Só no Brasil, segundo dados do Sistema de Estimativas de Emissões de Gases de Efeito Estufa (SEEG), do Observatório do Clima, a agropecuária respondeu por 28% das emissões brutas do Brasil em 2023. Somando as emissões por mudança de uso da terra – que envolvem desmatamento, queimadas, entre outras modificações –, a atividade agropecuária representa 74% do total das emissões no país. Ou seja, é preciso debater sobre os modelos de distribuição de terra, produção de alimentos, trabalho e clima – com urgência.
O país se comprometeu a adotar ações climáticas que levem em conta as desigualdades históricas e incluam os grupos mais vulneráveis. Durante o painel “Terra, Trabalho e Clima: Agroecologia e Reforma Agrária por uma Transição Justa”, realizado pelo Labora – Fundo de Apoio ao Trabalho Digno no âmbito da Semana da Ação Climática de Londres, lideranças de trabalhadores rurais destacaram enfaticamente que não há transição justa sem reforma agrária e democratização da terra. Camilo Santana, do MST, afirmou que “um dos pontos fundamentais é reconhecer o papel que têm as populações na proteção e no cuidado com a natureza, sobretudo os povos do campo”. “A política de reforma agrária deve ser pensada nesse sentido amplo, trazendo a agroecologia no centro e o trabalho dos povos tradicionais como fundamento”, completou.
Apesar do avanço no papel, transformar esse compromisso em ação concreta ainda é um desafio.
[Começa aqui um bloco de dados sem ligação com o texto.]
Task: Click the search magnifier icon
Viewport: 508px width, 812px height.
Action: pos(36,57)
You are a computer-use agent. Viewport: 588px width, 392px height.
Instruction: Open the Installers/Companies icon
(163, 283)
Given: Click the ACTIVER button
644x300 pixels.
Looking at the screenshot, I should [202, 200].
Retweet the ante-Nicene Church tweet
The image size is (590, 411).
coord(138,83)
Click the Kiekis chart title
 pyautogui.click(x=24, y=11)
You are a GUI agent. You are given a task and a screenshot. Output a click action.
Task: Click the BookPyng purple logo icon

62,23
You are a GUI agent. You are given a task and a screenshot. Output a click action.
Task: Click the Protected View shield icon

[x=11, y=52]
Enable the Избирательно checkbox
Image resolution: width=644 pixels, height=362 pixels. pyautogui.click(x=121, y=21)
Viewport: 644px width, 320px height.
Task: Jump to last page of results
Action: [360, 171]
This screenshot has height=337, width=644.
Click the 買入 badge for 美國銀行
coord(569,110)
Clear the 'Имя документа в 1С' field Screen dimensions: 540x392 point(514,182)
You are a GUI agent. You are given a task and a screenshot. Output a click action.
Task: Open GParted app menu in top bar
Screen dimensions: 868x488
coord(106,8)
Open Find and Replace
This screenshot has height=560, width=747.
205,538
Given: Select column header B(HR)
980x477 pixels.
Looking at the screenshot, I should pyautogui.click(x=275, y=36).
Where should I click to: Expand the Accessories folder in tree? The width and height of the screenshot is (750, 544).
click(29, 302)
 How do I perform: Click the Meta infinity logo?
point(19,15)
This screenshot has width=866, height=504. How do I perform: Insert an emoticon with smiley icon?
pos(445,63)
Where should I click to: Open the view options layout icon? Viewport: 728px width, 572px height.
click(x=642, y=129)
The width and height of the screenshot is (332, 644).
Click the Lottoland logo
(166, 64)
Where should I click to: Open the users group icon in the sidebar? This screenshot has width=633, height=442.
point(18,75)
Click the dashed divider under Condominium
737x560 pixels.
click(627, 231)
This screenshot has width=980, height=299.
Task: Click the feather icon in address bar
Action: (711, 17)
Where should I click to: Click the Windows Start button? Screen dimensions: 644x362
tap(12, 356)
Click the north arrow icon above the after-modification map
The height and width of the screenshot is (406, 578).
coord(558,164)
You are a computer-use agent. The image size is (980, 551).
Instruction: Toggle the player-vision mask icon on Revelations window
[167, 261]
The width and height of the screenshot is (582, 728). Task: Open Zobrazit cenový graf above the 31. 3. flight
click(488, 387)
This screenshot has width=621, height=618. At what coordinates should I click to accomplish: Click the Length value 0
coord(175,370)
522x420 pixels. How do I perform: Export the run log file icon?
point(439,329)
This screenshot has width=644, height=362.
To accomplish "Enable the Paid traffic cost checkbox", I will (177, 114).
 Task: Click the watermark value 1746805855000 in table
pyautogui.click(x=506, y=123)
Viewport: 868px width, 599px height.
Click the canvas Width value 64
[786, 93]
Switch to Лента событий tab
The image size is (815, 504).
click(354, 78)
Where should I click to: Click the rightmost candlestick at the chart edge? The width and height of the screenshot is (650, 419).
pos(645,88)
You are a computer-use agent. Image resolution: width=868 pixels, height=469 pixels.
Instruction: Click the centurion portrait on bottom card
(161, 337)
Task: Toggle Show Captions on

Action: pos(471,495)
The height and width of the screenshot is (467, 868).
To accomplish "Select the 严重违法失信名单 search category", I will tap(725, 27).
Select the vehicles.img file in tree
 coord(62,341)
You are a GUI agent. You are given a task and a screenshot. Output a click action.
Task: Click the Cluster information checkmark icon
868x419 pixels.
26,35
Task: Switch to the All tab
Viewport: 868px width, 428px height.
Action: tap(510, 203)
Um bom exemplo disso é o novo Plano Clima, que vai orientar as políticas até 2035. O documento aponta para uma “transição justa” como estratégia importante, mas o sucesso vai depender de como (e se) essas ideias vão sair do papel.
Hoje, a governança climática no Brasil ainda é muito desconectada: falta integração entre quem cuida dos direitos humanos e quem formula as políticas ambientais, e isso acaba dificultando a proteção de quem mais sofre com os efeitos do desmatamento e da agropecuária, as principais fontes de emissões do país. Outro ponto de extrema importância é garantir que a população participe das decisões e tenha acesso claro às informações.
É preciso enfrentar as desigualdades com políticas públicas bem estruturadas, participação social ativa e um olhar que coloque os direitos humanos no centro do debate, para que assim haja uma mitigação dos impactos e uma adaptação para os cenários que nos aguardam em um futuro próximo.